**** Dataset records ****

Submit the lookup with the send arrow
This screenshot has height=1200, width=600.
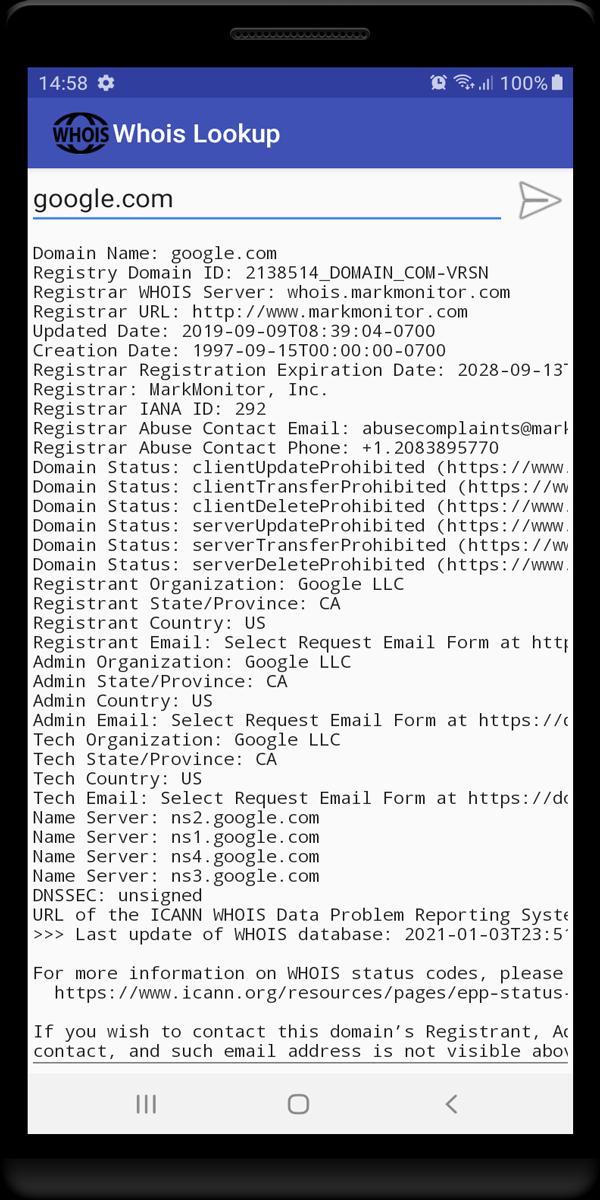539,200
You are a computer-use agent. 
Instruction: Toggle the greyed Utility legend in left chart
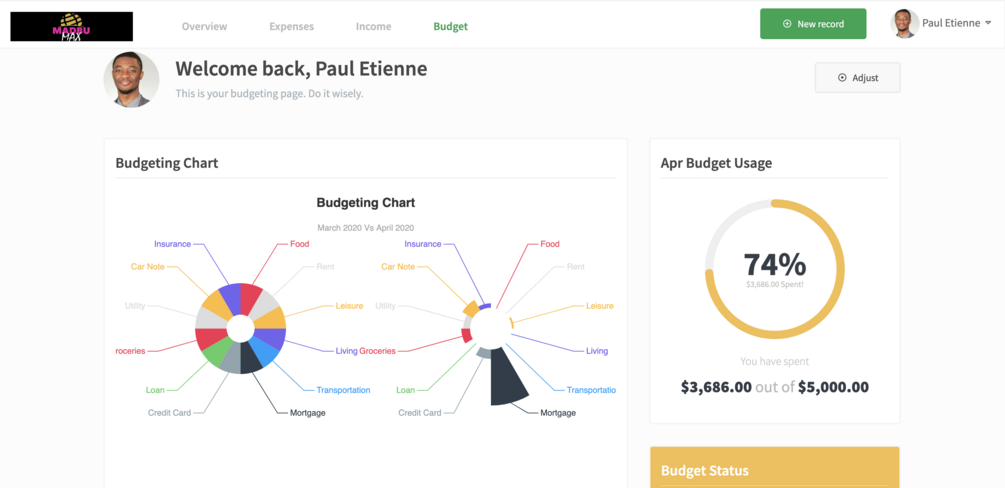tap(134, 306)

****
**** Dataset records ****

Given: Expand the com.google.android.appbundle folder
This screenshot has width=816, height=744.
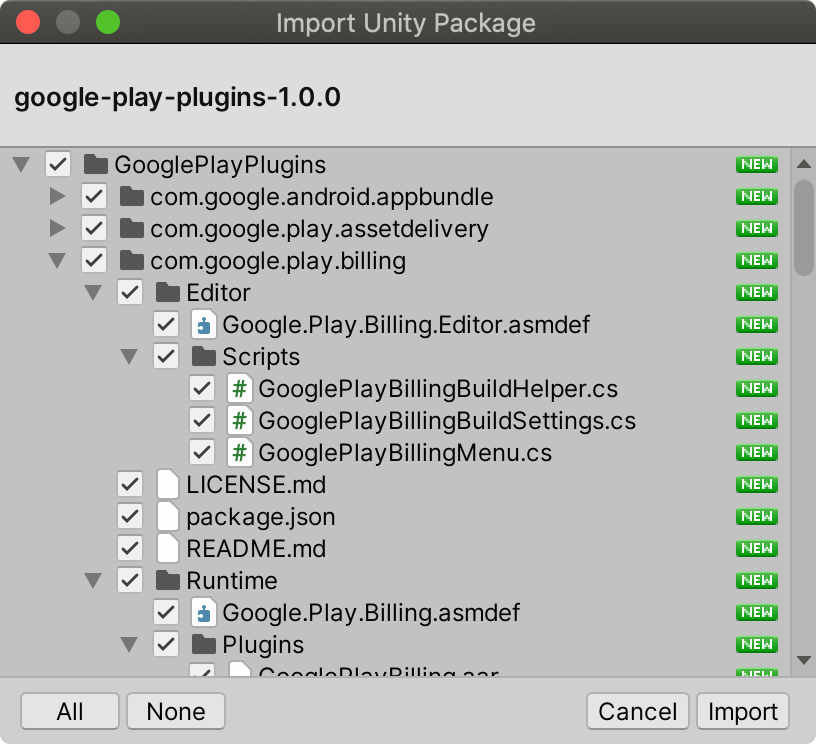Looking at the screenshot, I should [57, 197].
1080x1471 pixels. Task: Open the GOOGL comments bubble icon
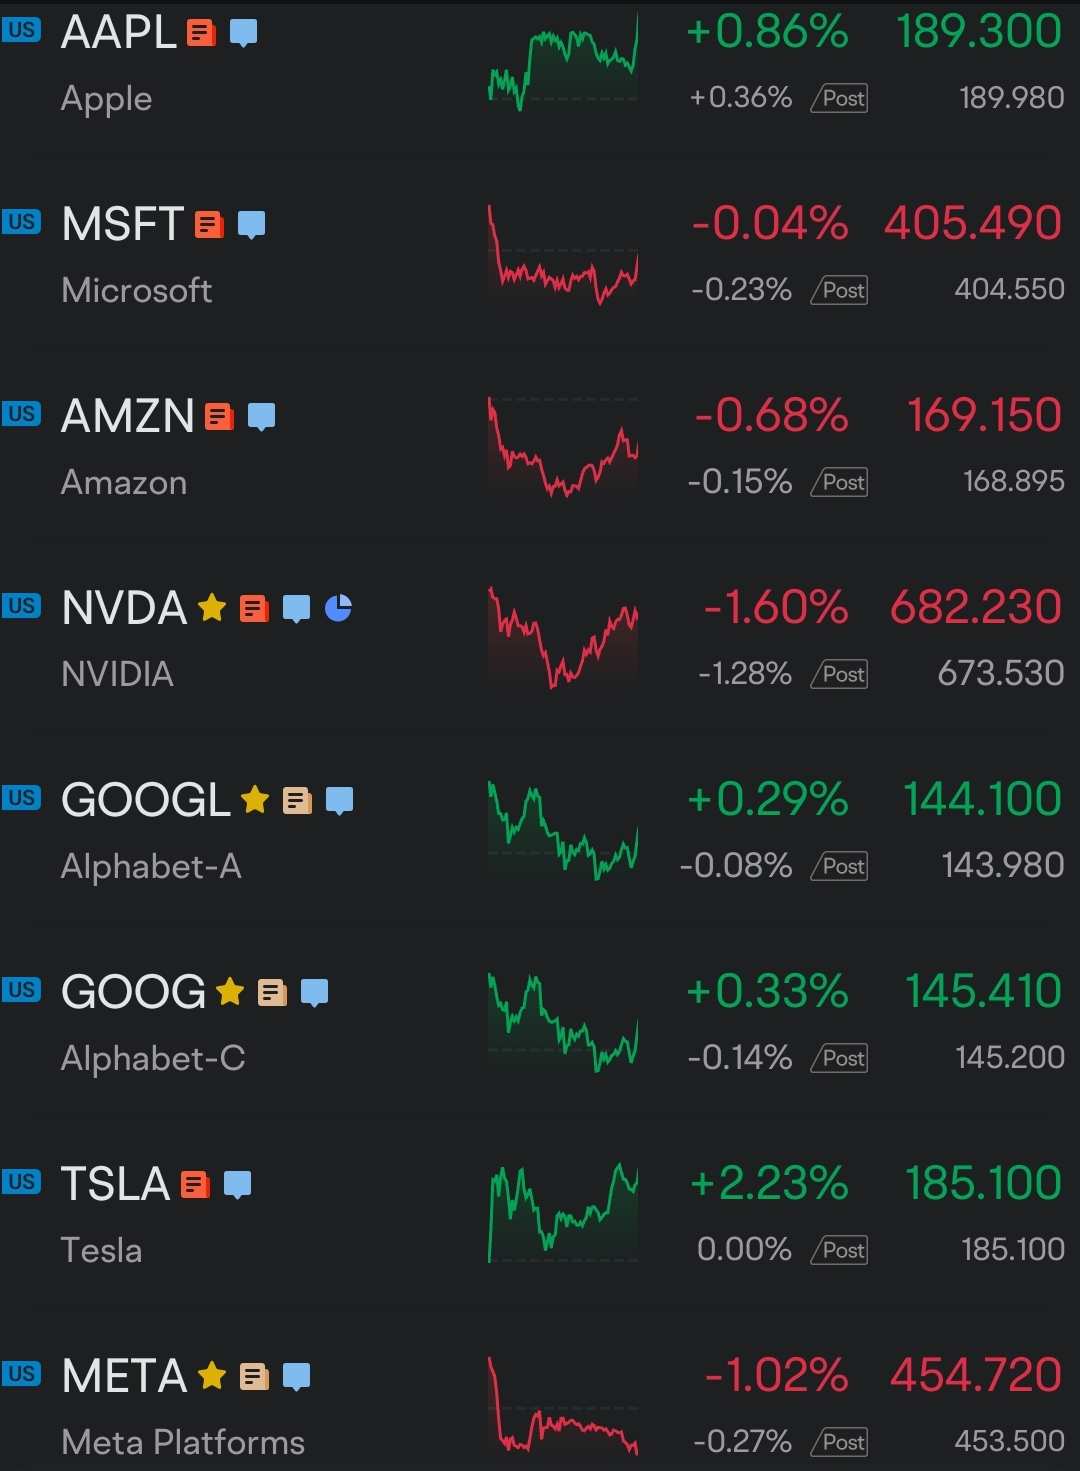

****

• _Task requirements_:
Taking the records above, print only and exactly the lines from the line with "Given: Expand the" to the line with "1080x1471 pixels. Task: Open", both kept, and exclude pictures.

• _Result of this task_:
Given: Expand the com.google.android.appbundle folder
This screenshot has width=816, height=744.
Looking at the screenshot, I should [57, 197].
1080x1471 pixels. Task: Open the GOOGL comments bubble icon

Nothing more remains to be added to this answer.